Ich biete aber auch private Coachings an, für etwa 1000 Euro am Tag. Dafür bekommt man dann ein höchst intensives Training. Ich verfüge natürlich über alle Poker-Tools, die es gibt, sodass wir einzelne Hände auch aus spieltheoretischer Sicht analysieren können. Das gewonnene Wissen wird dann direkt am PC umgesetzt. Spieltheorie ist ein zentraler Bestandteil dieser Coachings. Außer Seven Card Stud, was meine schwächste Variante ist, biete ich ein solches Training praktisch für jede Variante an, auch z. B. Omha Hi-Lo.

PZ: Als Beispiel: Wie sollte ein Anfänger Omaha Hi-Lo spielen. Vorrangig auf die High oder die Low Hand?

GD: Ein Anfänger sollte auf das Low spielen und das High im Hinterkopf behalten. So findet man das auch in allen Theoriebüchern. Aber je weniger Spieler am Tisch sitzen, desto wichtiger wird das High. An einem Full Ring Tisch hat immer jemand A-2-x-x oder A-2-3-x, aber shorthanded ist das eben nicht der Fall. Konzentriert man sich dann auf das High, erwisht man öfters Situationen, in denen man das High gewinnt, während zwei oder drei Spieler sich das Low teilen. Insgesamt wird die Bedeutung des High etwas unterschätzt.

PZ: Sie tragen auch das Label von allin4kids, der Pokerhilfsorganisation, die Sandra Naujoks und Markus Golser gegründet haben.

GD: Ja. Ich unterstütze die Organisation, indem ich 2% meiner Turniergewinne spende. So etwastut man erstens gern, und zweitens tut es einem ja auch nicht weh, denn wenn man etwas gewonnen hat, ist man ja sowieso guter Laune.
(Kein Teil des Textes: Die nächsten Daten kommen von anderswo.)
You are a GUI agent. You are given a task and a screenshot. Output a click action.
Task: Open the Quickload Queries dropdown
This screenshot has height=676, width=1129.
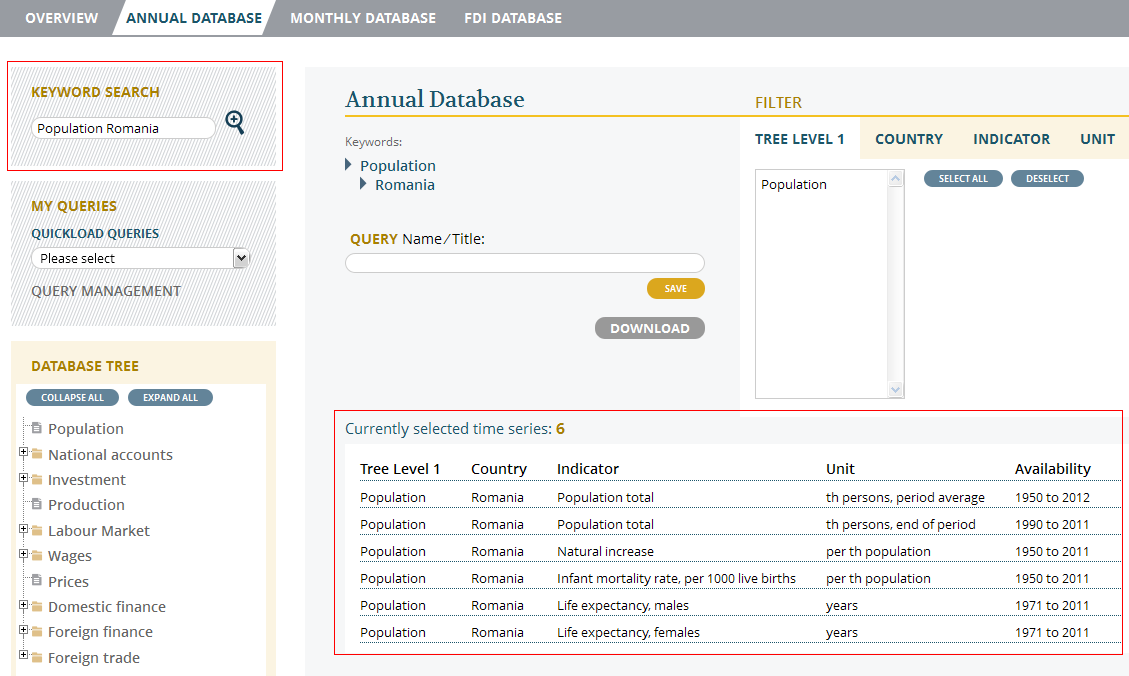(x=140, y=258)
PZ: Wie lange bleiben Sie in Berlin?

GD: Bis Sonntag mindestens. Ich bin beim EPT Live-Stream als Experte dabei, aber ich hoffe natürlich, dass ich diesen Job dieses Mal nicht machen kann. (Grinst.) ich kann die Frage schon nicht mehr hren, warum ich immer kommentiere, statt am Tisch zu sitzen.

PZ: Sollte es mit dem Finaltisch versehentlich nicht klappen, ist für Sie dann Cash Game angesagt oder spielen Sie die Side Events?

GD: Ich spiele eher Side Events als Cash Game, wenn ich denn schon hier bin. Erstens kann ich Cash Game auch online spielen, und zweitens machen Live Turniere ja auch einfach Spaß.

PZ: Vielen Dank für das Gespräch.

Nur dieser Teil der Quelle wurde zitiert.